(Stored data entries)
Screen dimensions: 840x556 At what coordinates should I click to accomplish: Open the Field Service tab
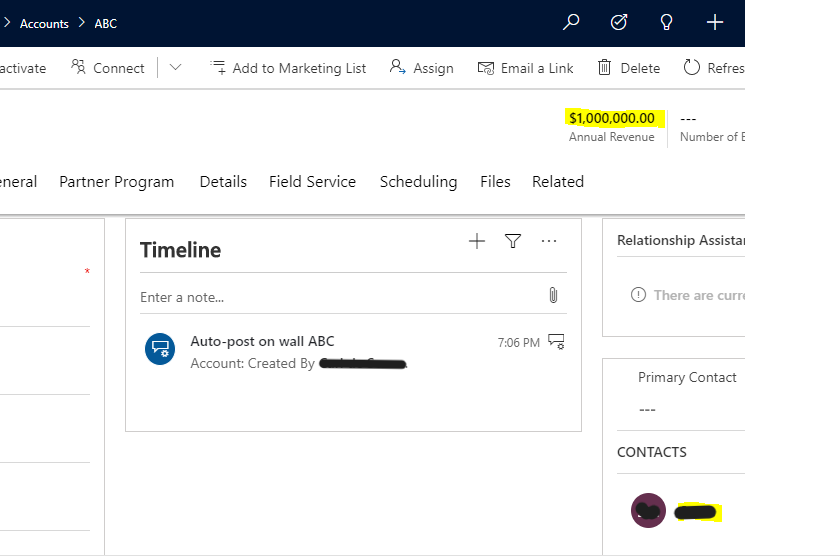click(x=312, y=182)
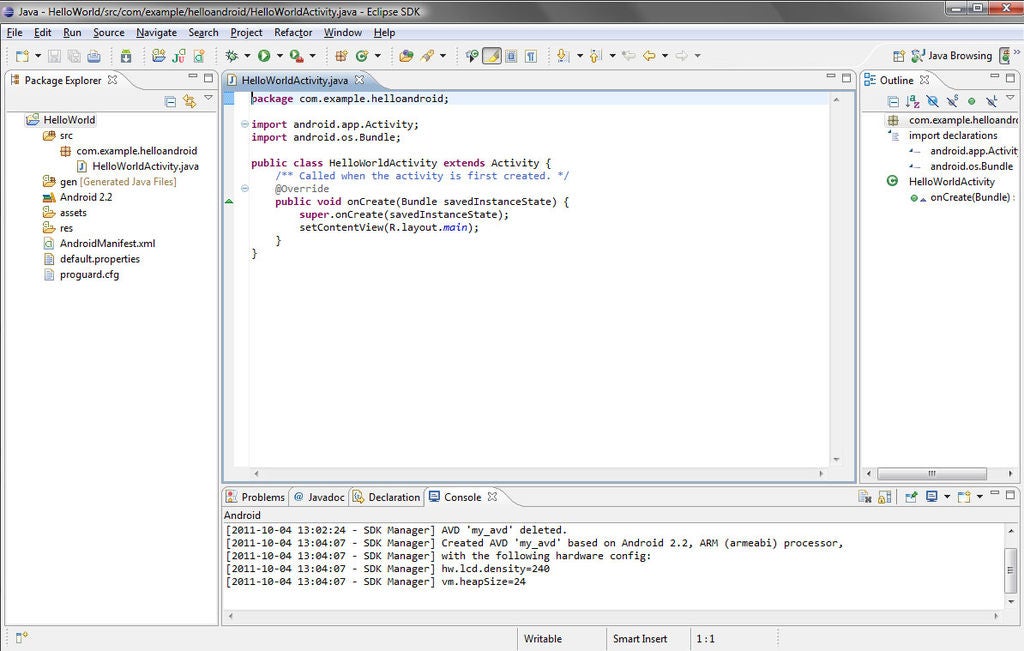Click the New Java Class icon

pos(362,56)
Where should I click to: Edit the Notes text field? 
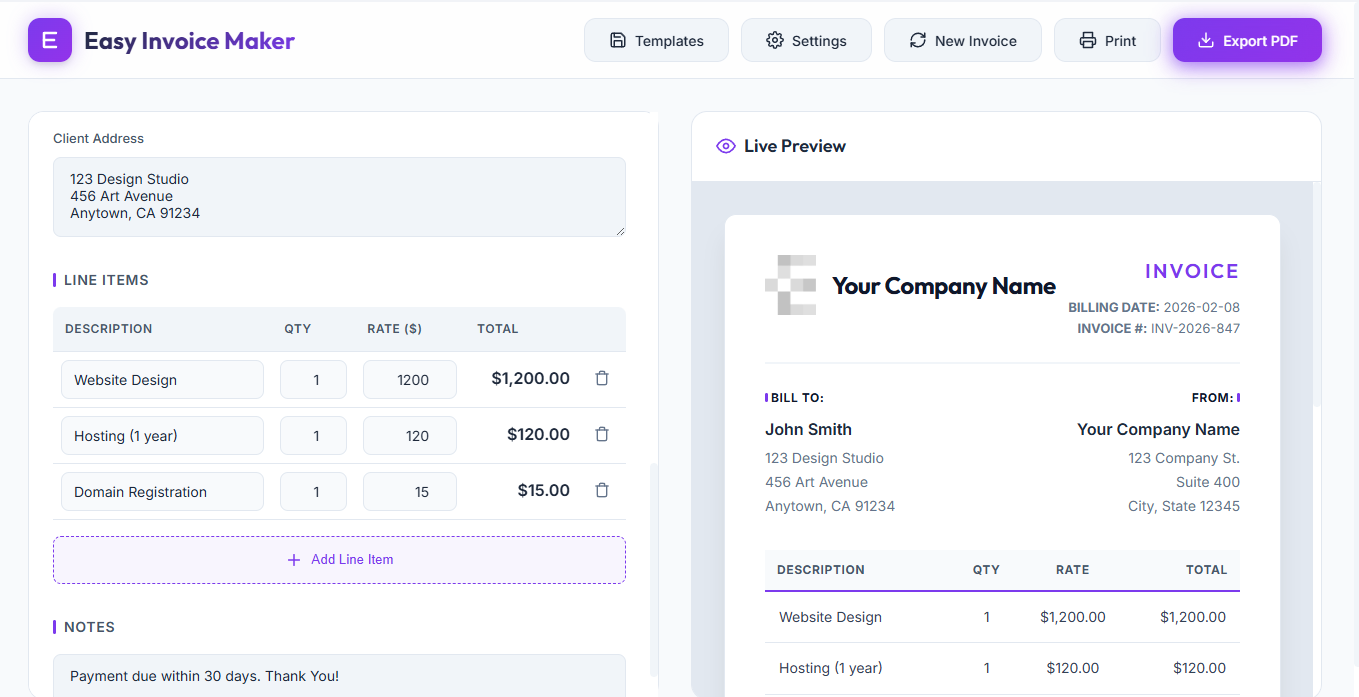pos(339,676)
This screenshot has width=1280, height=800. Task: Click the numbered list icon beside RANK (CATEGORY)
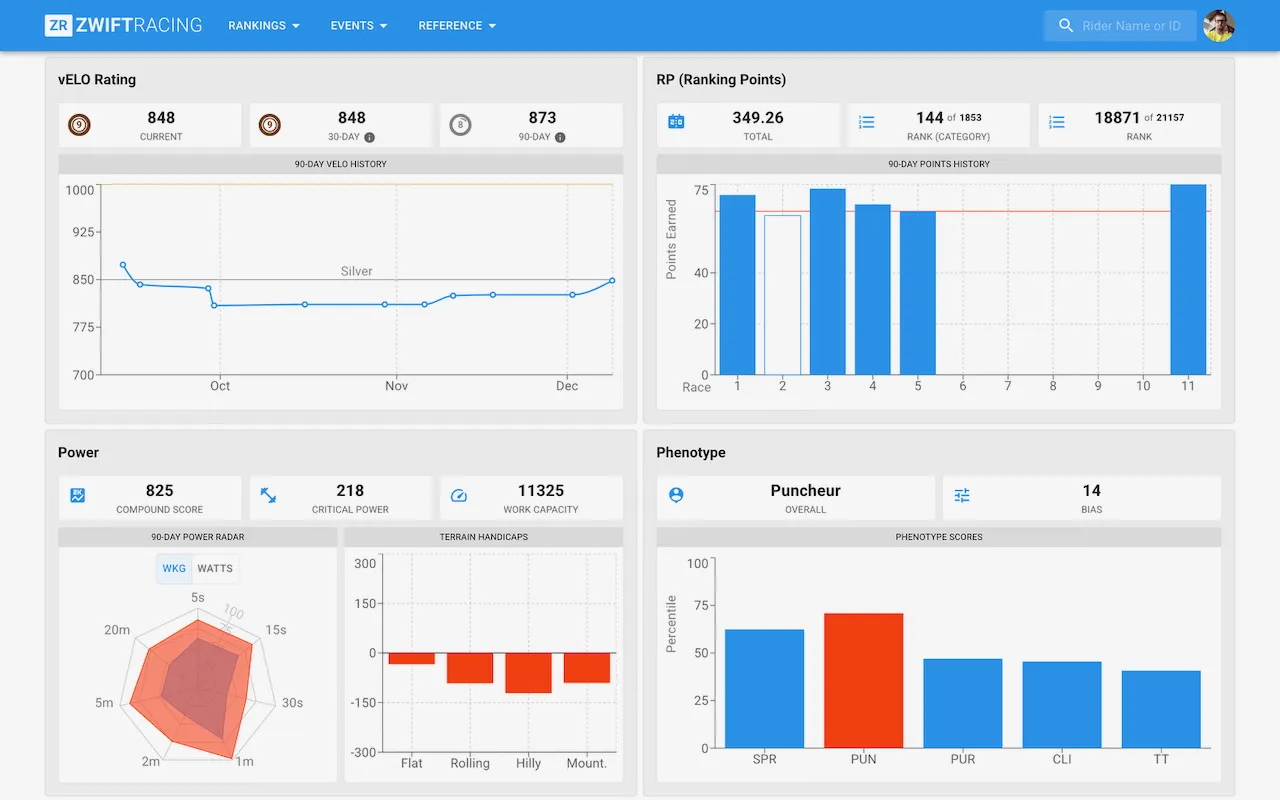point(868,123)
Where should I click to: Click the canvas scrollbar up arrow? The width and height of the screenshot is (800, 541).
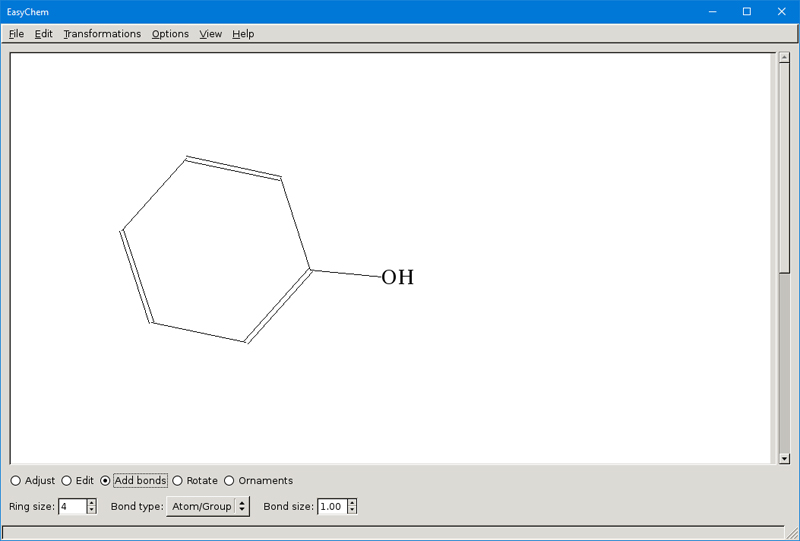point(784,58)
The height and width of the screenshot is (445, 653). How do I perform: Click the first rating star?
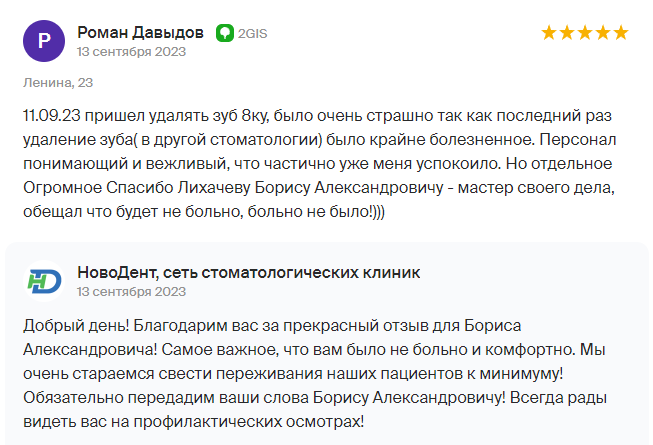coord(549,32)
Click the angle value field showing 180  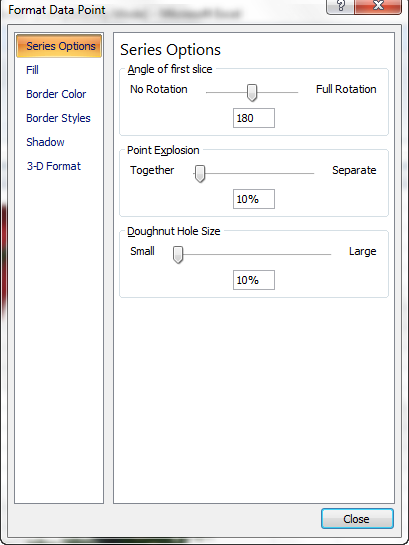(x=254, y=118)
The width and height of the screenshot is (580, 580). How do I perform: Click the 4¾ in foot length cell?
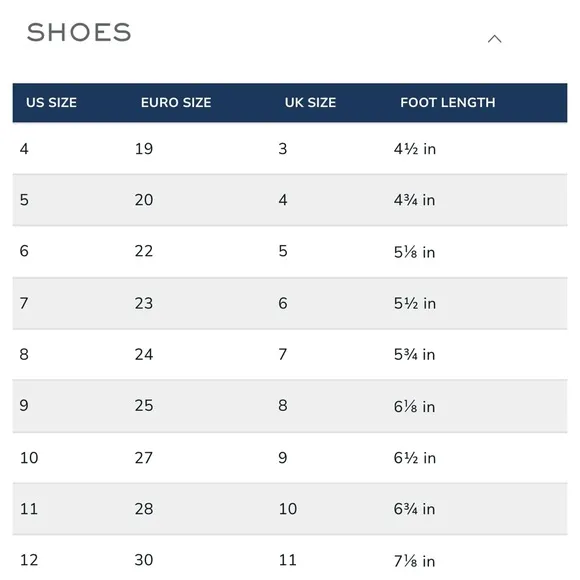[x=414, y=200]
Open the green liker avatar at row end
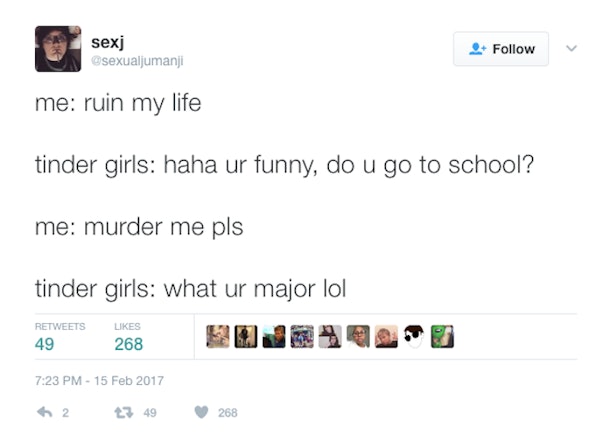 click(x=442, y=336)
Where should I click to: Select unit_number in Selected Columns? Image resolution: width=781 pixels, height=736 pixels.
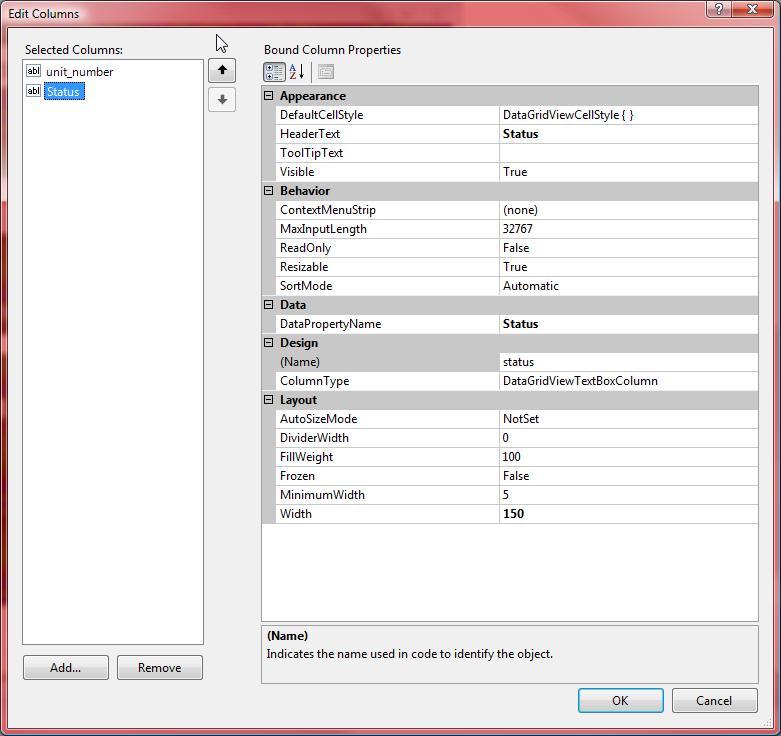coord(79,72)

**PROMPT:** The answer must be an exact transcription of the lines from the one containing "Where should I click to: Select" through the last line of the records above, both included, with no pictures.

**ANSWER FOR THE TASK:**
Where should I click to: Select unit_number in Selected Columns? Image resolution: width=781 pixels, height=736 pixels.
coord(79,72)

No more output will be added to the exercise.